Por ello la respiración es tan importante, considerando que todo empieza y termina con un aliento.
Por ejemplo, tu primera experiencia empezó con un primer aliento al salir del vientre. Al nacer, lo primero que hicieron fue darte una palmadita para saber si respirabas y eras consciente del entorno.
La conciencia también es importante porque permite darte cuenta de aspectos vitales como la respiración. La pregunta es: ¿Eres consciente de cómo respiras?
Tómate unos minutos, coloca tus manos en tu estómago y cuenta en cuántos segundos estás tomando el aire, y en cuántos segundos lo estás expulsando de tu cuerpo.
Si no eres muy consciente de esta función vital, te sorprenderá notar que casi ni respiras. Seguramente puedes estar tomando tu aire entre dos a tres segundos, y tu exhalación puede estar en este mismo nivel o menor, casi imperceptible.
Para evitarlo, emplea en cada momento la técnica de respiración básica del yoga: respirar profundo por la nariz mientras el abdomen se expande y exhalar profundo por la nariz mientras el abdomen se contrae al máximo.
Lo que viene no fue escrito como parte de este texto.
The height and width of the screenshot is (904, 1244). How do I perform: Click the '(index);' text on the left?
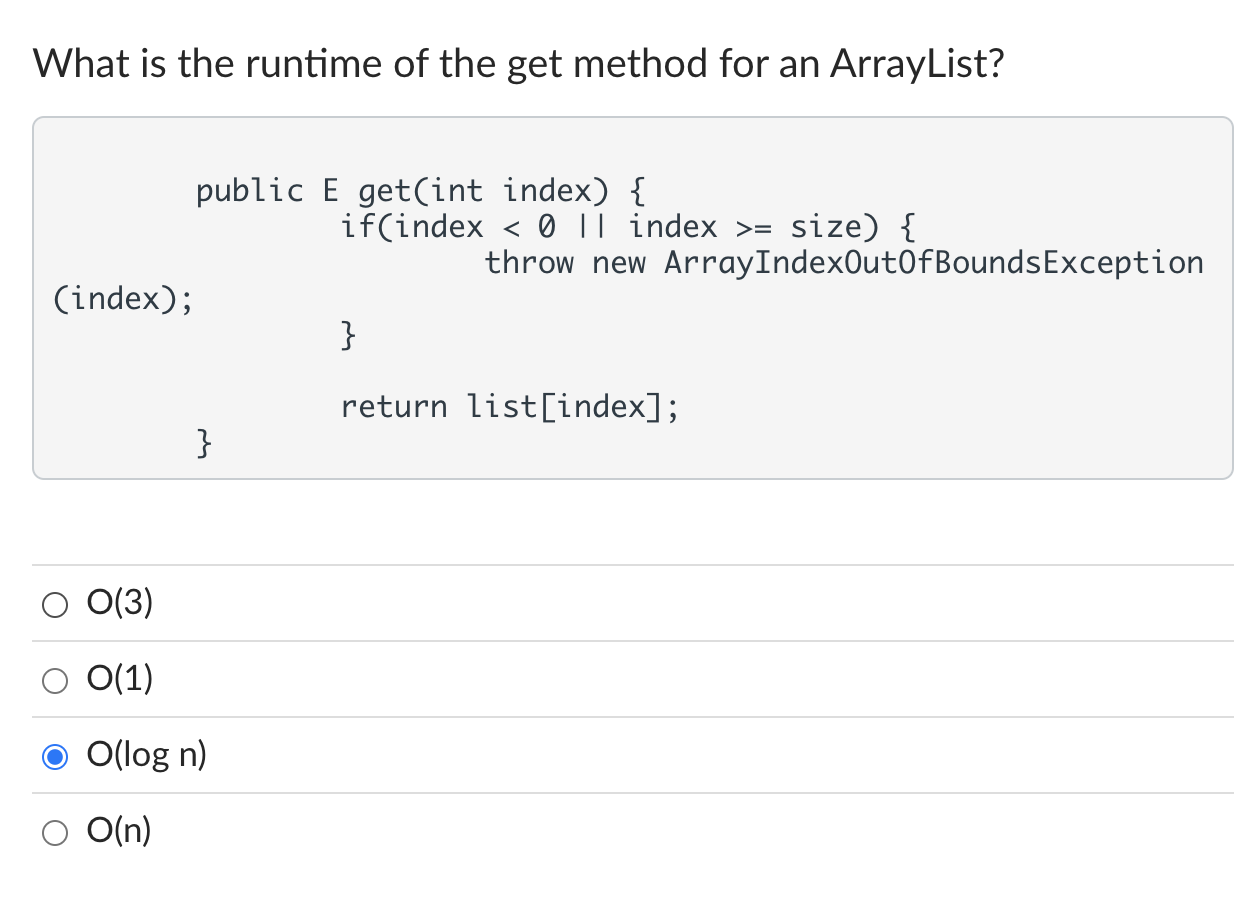point(122,298)
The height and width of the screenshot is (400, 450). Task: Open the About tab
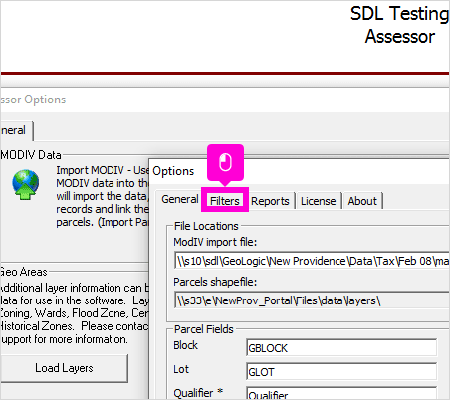(362, 201)

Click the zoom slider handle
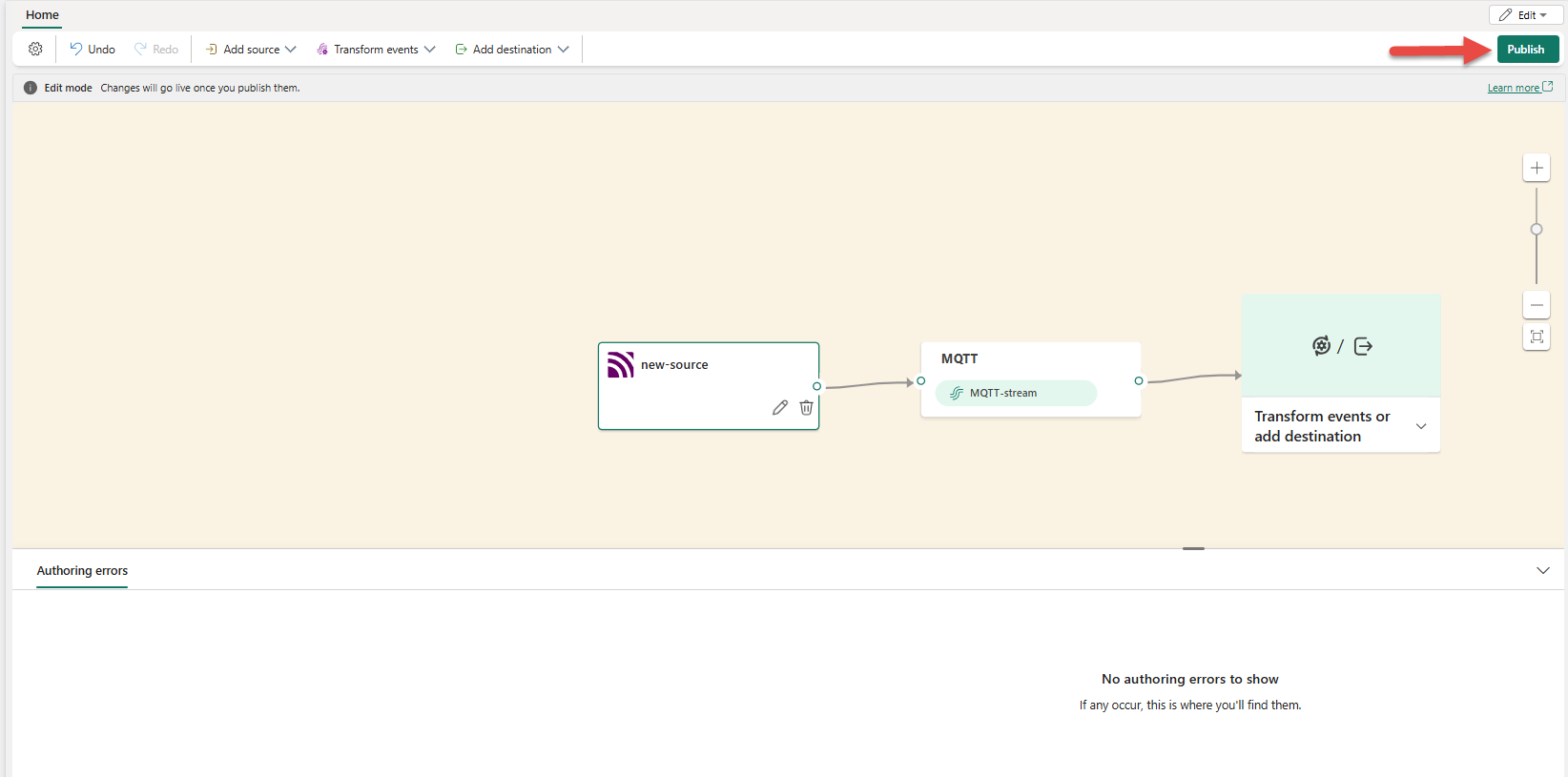tap(1536, 230)
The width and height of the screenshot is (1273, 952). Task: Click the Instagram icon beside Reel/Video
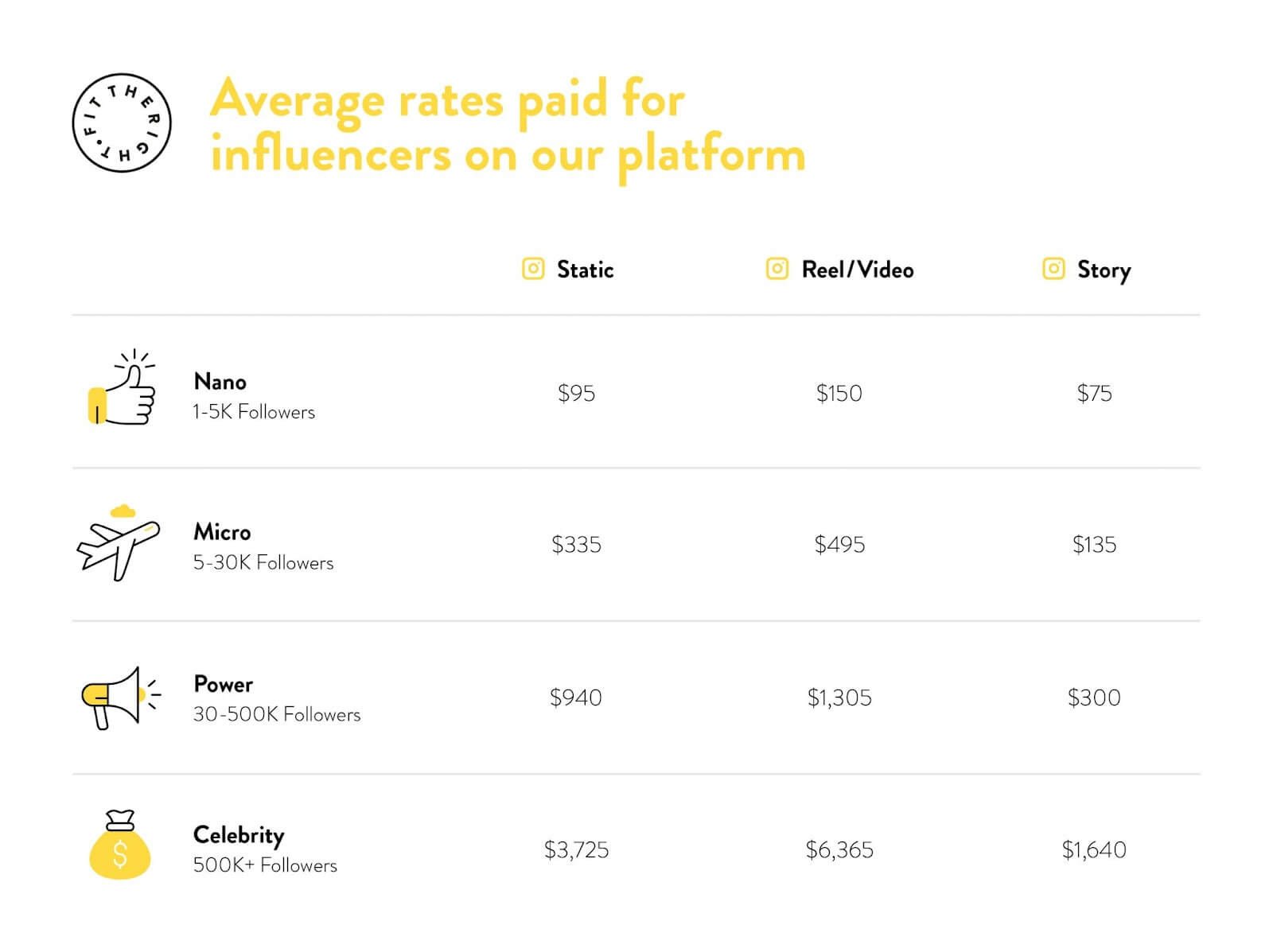pos(777,269)
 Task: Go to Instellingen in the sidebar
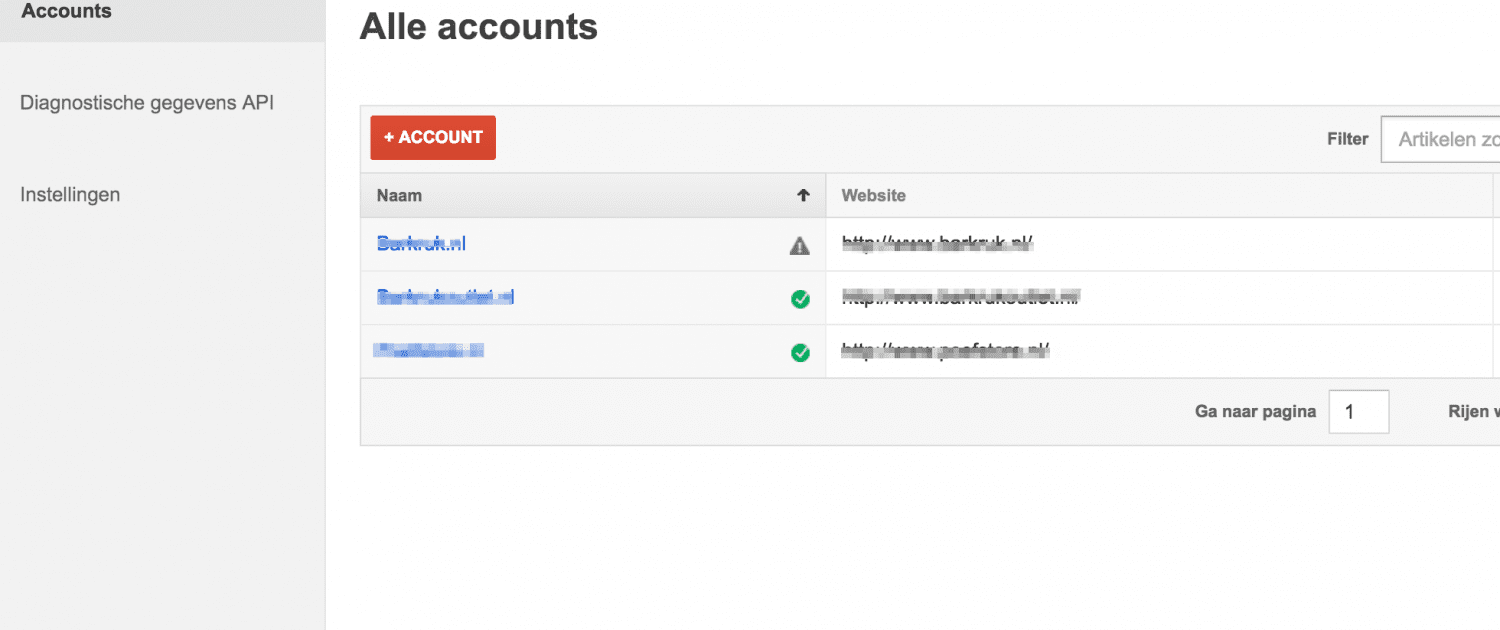click(x=70, y=195)
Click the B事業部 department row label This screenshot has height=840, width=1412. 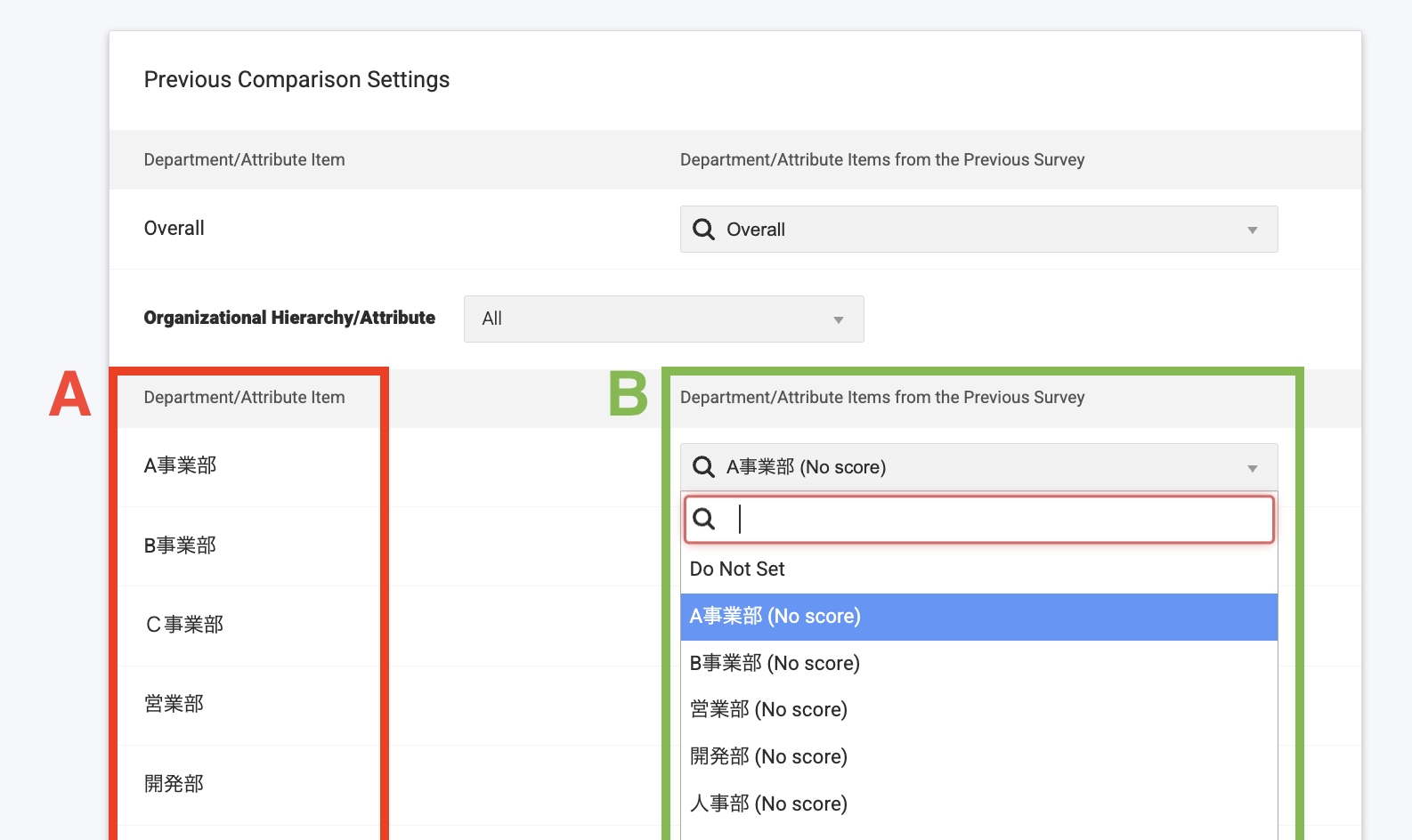point(180,545)

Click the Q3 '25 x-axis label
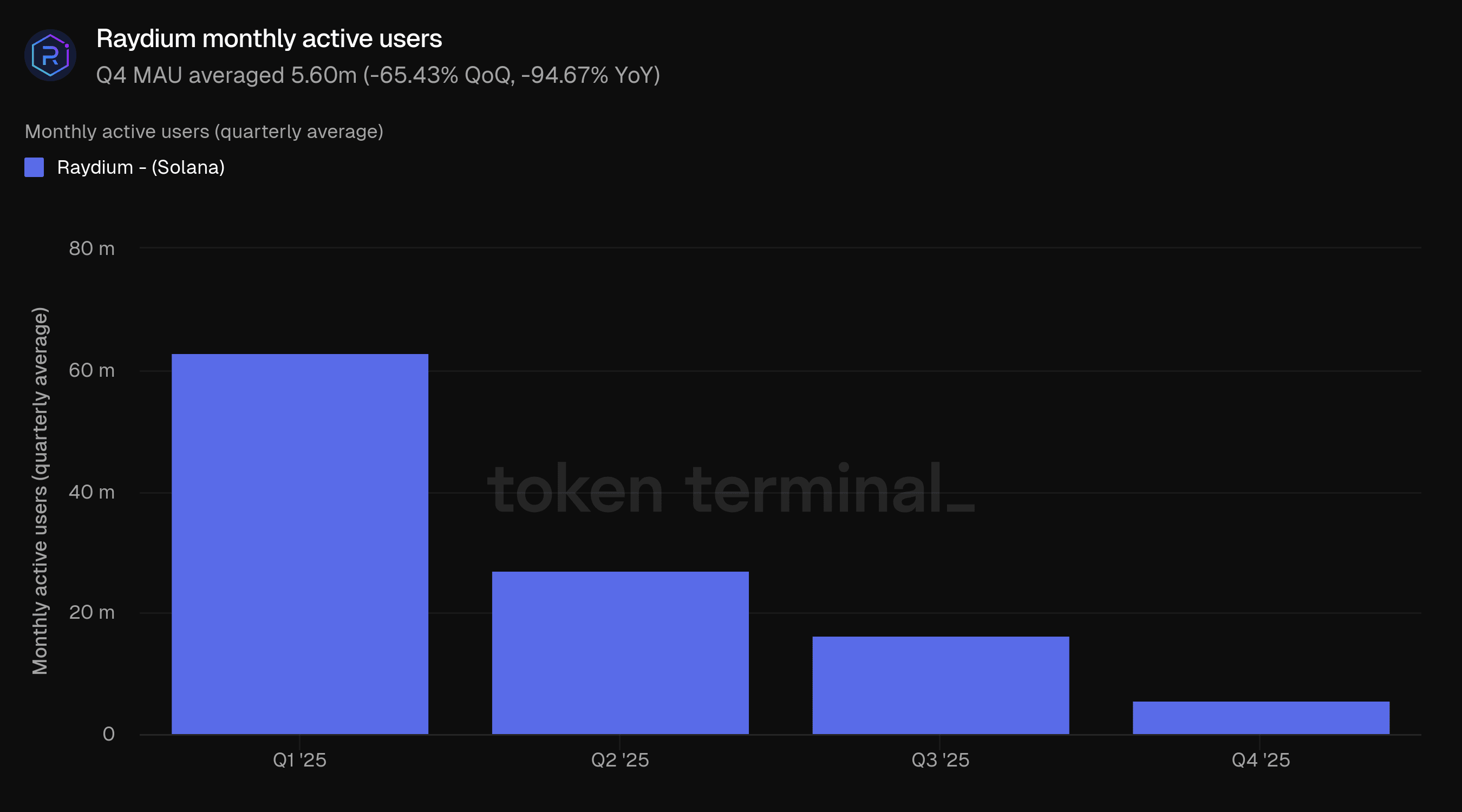tap(941, 760)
Empieza desde ya con tres respiraciones para tomar conciencia del aire que entra y sale por tu nariz, así como el efecto que genera en tu abdomen.
Regálate unos instantes más para seguir regulando los efectos de la ansiedad y el estrés:
- Busca una postura cómoda; relaja tus hombros y tu espalda.
- Junta tus palmas de las manos y colócalas a la altura del pecho. Prepárate a sincronizar el ritmo de tu respiración con el movimiento de los brazos, para que empieces a regular la cantidad de aire que entra y sale de tu cuerpo, así como la forma en que lo manejas.
- Toma aire pausadamente mientras vas subiendo tus brazos, de manera que al llegar arriba y juntar tus palmas de las manos, ya hayas tomado todo el aire que necesitas.
- Empieza a bajar tus manos mientras vas sacando el aire muy pausadamente por la nariz, de manera que cuando llegues nuevamente a tu pecho y juntes tus manos, hayas expulsado o exhalado todo el aire.
- Vuelve a inhalar y continúa respirando con el movimiento de los brazos, que al ser armonioso y lento te obliga a tomar mucho aire, y así mismo a expulsarlo despacio.
- Termina con tres respiraciones adicionales sintiéndote más relajado.